O sapo-da-chuva-do-deserto, um anfíbio roliço que usa suas pernas atarracadas para cavar em vez de pular, foi declarado vulnerável à extinção pela União Internacional para a Conservação da Natureza (IUCN). A espécie, que vive apenas em uma estreita faixa costeira da África do Sul e Namíbia, enfrenta uma projeção de declínio populacional de 20% na próxima década devido à mineração de diamantes, projetos de desenvolvimento como o porto e ferrovia de Boegoebaai, e urbanização.
A Dra. Jeanne Tarrant, diretora executiva da Anura Africa, chama a espécie de completamente única, adaptada ao ambiente hostil do deserto, exibindo o comportamento menos típico de sapos — sapos geralmente gostam de umidade e trópicos, mas este vive nas dunas. O famoso guincho agudo do sapo, que soa como um brinquedo de cachorro e viralizou nas redes sociais, é na verdade um chamado de socorro, muitas vezes provocado por humanos cutucando-o com um graveto. Isso levou a um aumento nas buscas online sobre como obter um como animal de estimação, embora não esteja claro se há sequestro real de sapos.

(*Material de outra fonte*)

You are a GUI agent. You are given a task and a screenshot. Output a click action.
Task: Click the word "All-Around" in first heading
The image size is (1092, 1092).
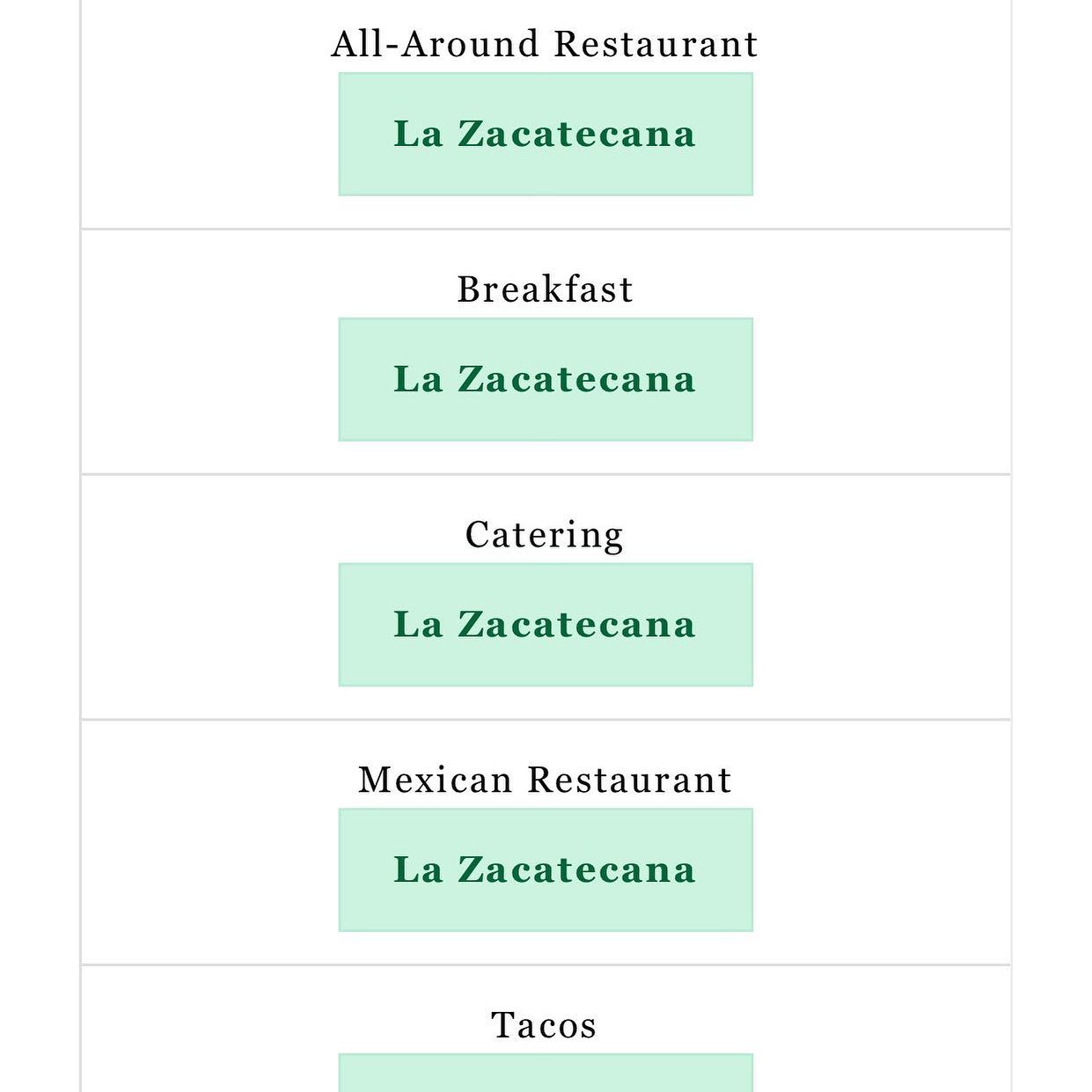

O sapo passa a maior parte do tempo enterrado na areia, usando as patas traseiras como pás para descer cerca de 30 cm até uma camada úmida. Pode ficar lá por meses, vivendo do oxigênio do solo. Quando emerge, procura poças de água formadas por neblina condensada, absorvendo umidade através de uma mancha rosa altamente vascularizada em sua barriga que age como papel secante. Seu corpo roliço na verdade ajuda a evitar a perda de umidade — um corpo longo e fino evaporaria mais água.
Um petisco favorito são cupins ricos em gordura, que o sapo acha irresistíveis mesmo quando cheio, muitas vezes terminando com asas de cupim saindo de sua boca. A reprodução envolve o macho se colando à fêmea com uma secreção no peito e antebraços, após o que a fêmea cava uma câmara e põe ovos. Ovos não fertilizados liquefazem-se, e os girinos batem o líquido até formar uma espuma que retém oxigênio. Conservacionistas dizem que a melhor forma de proteger a espécie é conservar as dunas de areia onde vive, já que não ocorre em nenhum outro lugar da Terra.